Toto, I don't think we're in Oklahoma anymore. Stephen Sondheim's blackly comic stage musical, Sweeney Todd, tells the carnage-thriller tale of Benjamin Barker, a barber seeking murderous vengeance against the judge who, years before, unjustly imprisoned him and destroyed his family. Now an escaped convict, the barber returns to a grim Dickensian London and takes the name Sweeney Todd. He finds an ally in Nellie Lovett, a baker who disposes of Todd's victims by grinding their corpses into "the best pies in London." When obsession tips over into madness, Mrs. Lovett's pie shop enjoys booming business after Todd's "tonsorial parlor" gets equipped with a barber chair that slides his practice-victims (their throats slit by the closest of shaves) down a chute to the bake-house below. Meanwhile, Anthony Hope, a sailor who saved Todd's life, falls in love with Todd's estranged daughter, Johanna, who is being brought up as the ward — and unwilling bride — of the vulturous Judge Turpin.
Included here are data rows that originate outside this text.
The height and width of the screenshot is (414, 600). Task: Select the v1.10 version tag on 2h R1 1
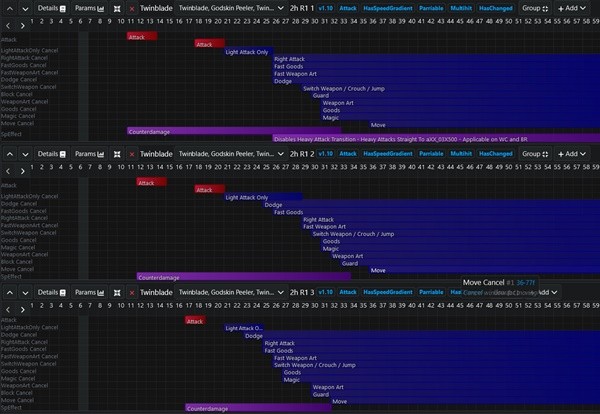tap(325, 8)
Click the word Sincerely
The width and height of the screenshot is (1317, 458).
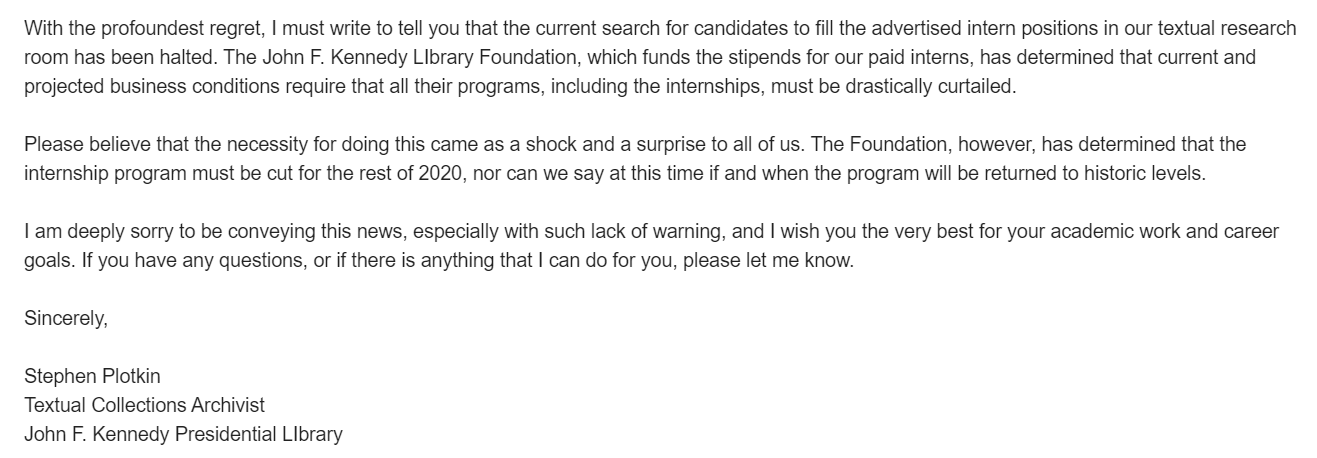pyautogui.click(x=65, y=319)
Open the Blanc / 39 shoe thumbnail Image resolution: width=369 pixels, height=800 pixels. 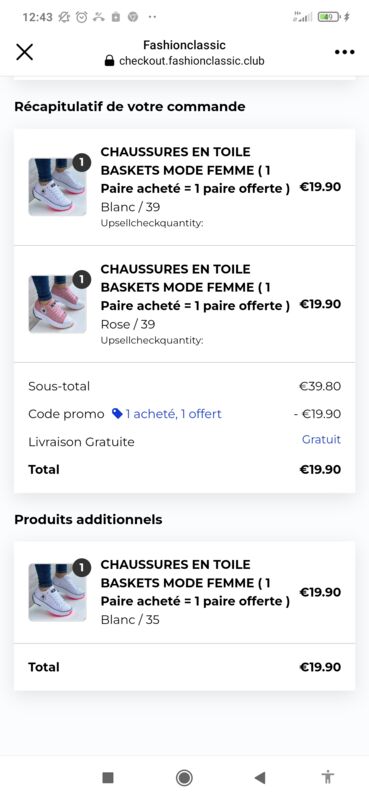pyautogui.click(x=57, y=187)
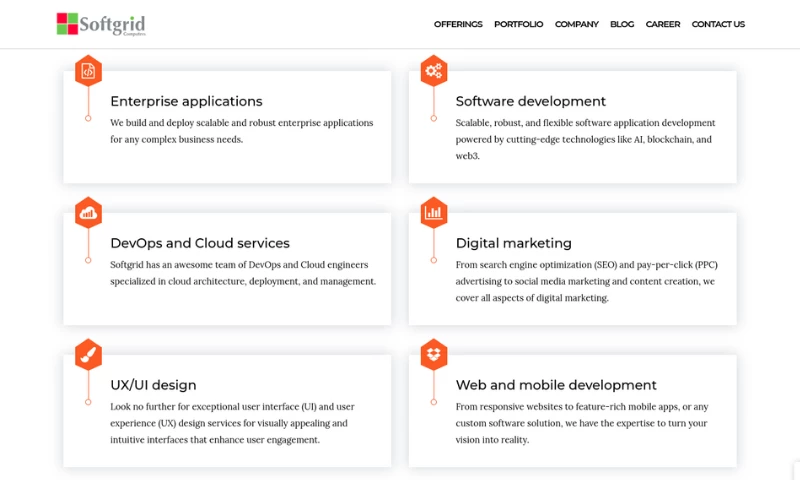Click the Enterprise applications code hexagon icon
This screenshot has height=480, width=800.
(88, 71)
This energetic operetta traces it heritage to a Victorian penny-dreadful melodrama that was itself derived from a British legend possibly rooted in fact. Because it's Sondheim (with a book by Hugh Wheeler), you've got a sure bet that it's more lyrically and musically inventive than other Broadway fare. His clever and meaty (sorry) lyrics come intimately braided with his multifaceted and muscular score. The powerful leads and ensemble company show their stuff with every style and flavor necessary to make Sweeney Todd a feast, from its sepulchral organ prelude to lush ballads ("The Ballad of Sweeney Todd," "The Barber and His Wife"), patter songs ("The Worst Pies in London," "A Little Priest"), a lovely aria ("Green Finch and Linnet Bird"), showstoppers that stick in your head for days ("Pretty Women"), tender love songs ("Johanna," "Not While I'm Around"), an Act II opener that's the most rousing celebration of cannibalism and beer ever ("God, That's Good"), and horror-show operatics ("City on Fire!"). This blend of visceral theatrics and macabre humor is the anti-Cats that throws Starlight Express under its own wheels. (Sondheim is to Andrew Lloyd Webber what Pixar is to Disney.)
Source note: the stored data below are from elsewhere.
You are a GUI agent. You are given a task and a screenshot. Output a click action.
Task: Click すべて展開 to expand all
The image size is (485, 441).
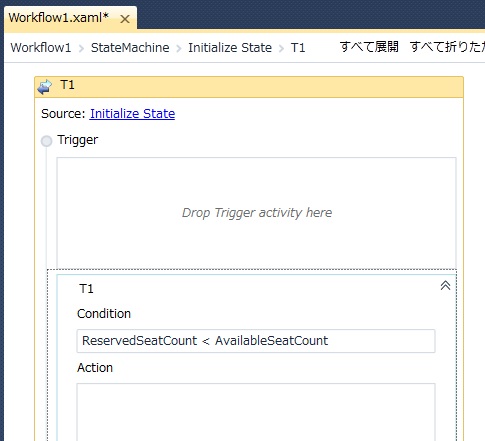pos(369,47)
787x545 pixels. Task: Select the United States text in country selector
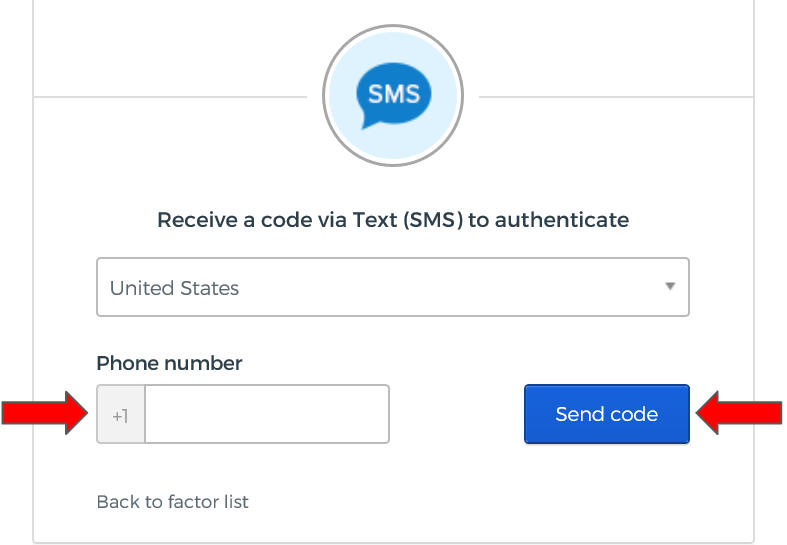point(174,288)
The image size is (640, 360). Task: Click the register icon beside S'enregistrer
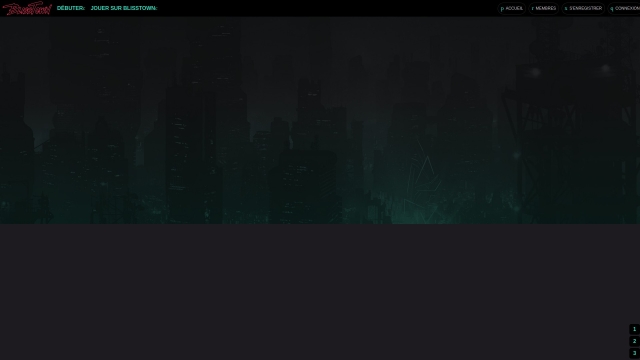566,9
Occasionally the whole thing threatens to break its back under the weight of its Grand Guignol gusto, but it stays light on its feet and doesn't abandon its sense of macabre fun, like an enormous three-dimensional Edward Gorey cartoon. The original 1979 Broadway production, which starred Len Cariou and Angela Lansbury, earned eight Tony Awards, including Best Musical, Actor/Musical (Cariou), Actress/Musical (Lansbury), Director/Musical (Harold Prince), Book/Musical (Wheeler), and Score (Sondheim). Courtesy of Sondheim's pathfinding brilliance, Sweeney Todd is musical theater for those who say they don't like musical theater; simultaneously, it's an essential masterwork for longtime fans of the form.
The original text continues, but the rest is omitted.